Backups take minutes and can save hours of debugging. Here’s the deal: set a quick weekly cron that compresses your state and workspace into a dated tarball and rotates old archives.
![]()
Security Caveats You Should Never Ignore
OpenClaw is powerful because it acts as a gateway to your system and apps. That’s also why you must be deliberate with permissions and scopes. Think about:
![]()
- Prompt injection and tool abuse: Be skeptical of content from untrusted sources. Keep risky tools disabled in workflows that process unknown inputs.
- Secrets hygiene: Never hard‑code API keys in Compose files. Use environment variables and restrict access to your .env. Rotate keys regularly.
- Network exposure: Favor private networks or reverse proxies with TLS and authentication. Do not expose the raw gateway to the public internet.
- Auditability: Keep logs long enough to reconstruct what happened if something goes wrong. Review agent actions before granting more power.
These aren’t theoretical risks—they’re the same categories of issues any automation service can face. Least privilege, separation of duties, and routine audits go a long way.
Alternatives and When to Consider Them
Depending on your goals, you might also explore other open‑source agent projects that emphasize different trade‑offs, such as IDE‑centric code agents or research‑heavy assistants. If your primary need is collaborative coding inside a browser IDE, you may prefer an agent tailored for that domain. If you need headless browser automation at scale, a framework focused on that slice might be a better fit. The point isn’t to pick a “winner,” but to choose the tool that aligns with your workflows and risk tolerance.
Where This Is Heading (And Your Next Step)
![]()
OpenClaw’s design—model‑agnostic, channel‑rich, and gateway‑driven—makes it easy to adopt newer models over time without changing your deployment fundamentals. Start local with safe defaults, learn how the agent behaves, then promote to a small cloud VM with HTTPS and strict credentials. From there, expand integrations and permission scopes only as your confidence grows.
If you want to keep up with practical deployment tips and adjacent tutorials, AIPURE regularly covers hands‑on guides and roundups of new AI tools and patterns. Use it as a neutral way to stay current, then come back and refine your setup.
![]()
FAQ
How is this different from a typical chatbot?
OpenClaw isn’t just Q&A. It connects to your files, services, and channels and can take real actions through a sandboxed gateway with guardrails.

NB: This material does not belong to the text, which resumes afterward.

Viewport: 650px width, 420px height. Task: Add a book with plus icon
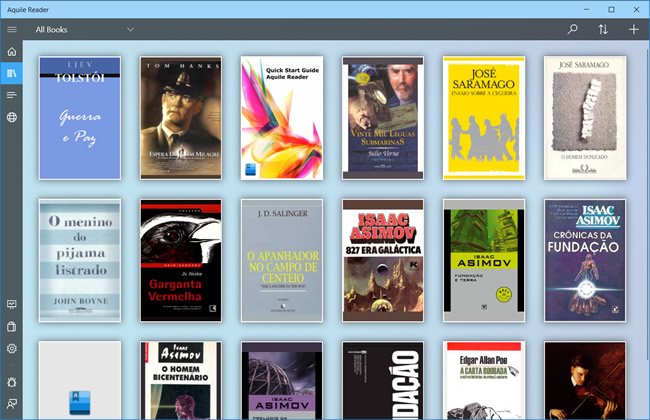click(x=633, y=29)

Can I use local models to improve privacy or reduce cost?
Yes. OpenClaw is model‑agnostic. You can plug in API‑based LLMs or point it at a local model served over an API. Start small, measure latency and quality, and tune from there.
What’s the simplest "production"‑ish setup?

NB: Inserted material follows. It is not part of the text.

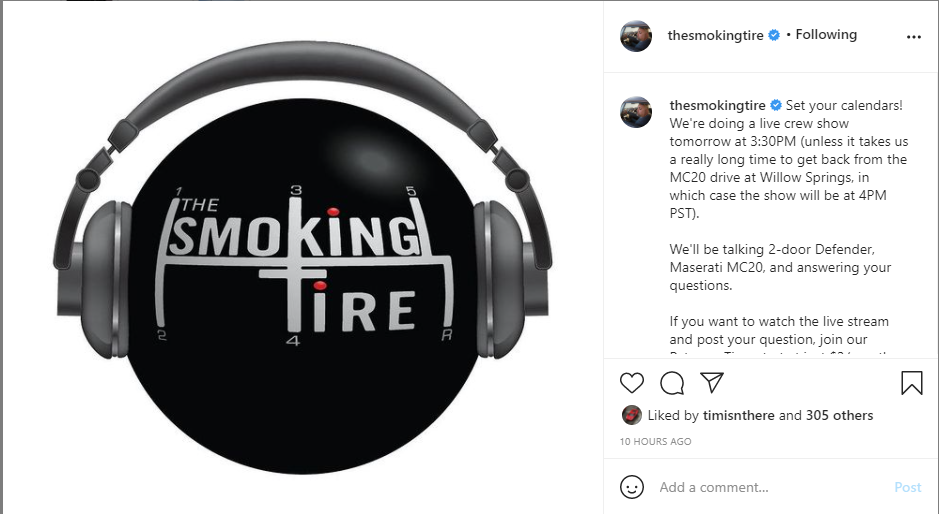Click the profile avatar beside the caption
The width and height of the screenshot is (939, 514).
[635, 112]
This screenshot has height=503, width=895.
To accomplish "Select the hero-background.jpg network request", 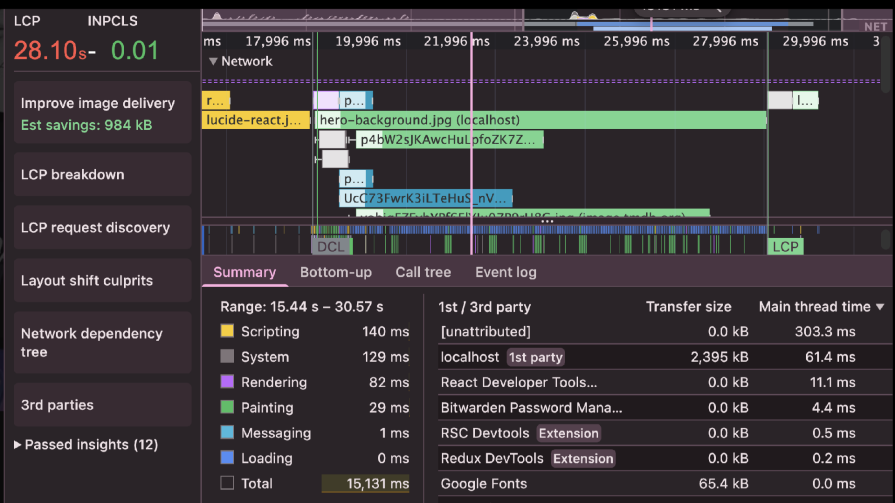I will 540,120.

A small cloud VM with Docker Compose, the gateway bound to localhost, the dashboard behind an HTTPS reverse proxy, and a weekly backup of state/workspace directories. Keep shell and write permissions off until you need them.
How do I uninstall everything cleanly?
Stop and remove your containers, delete the service directory with Compose files, and archive or delete the state/workspace directories in the dedicated user’s home. If you added a reverse proxy, remove that server block and revoke TLS certificates.
Ready to run your own local AI agent with memory and safe guardrails? Start with the local quickstart in this OpenClaw deployment guide, verify the basics, then graduate to a small cloud VM when you’re comfortable. You’ll have an open‑source AI automation agent that actually gets work done—on your terms.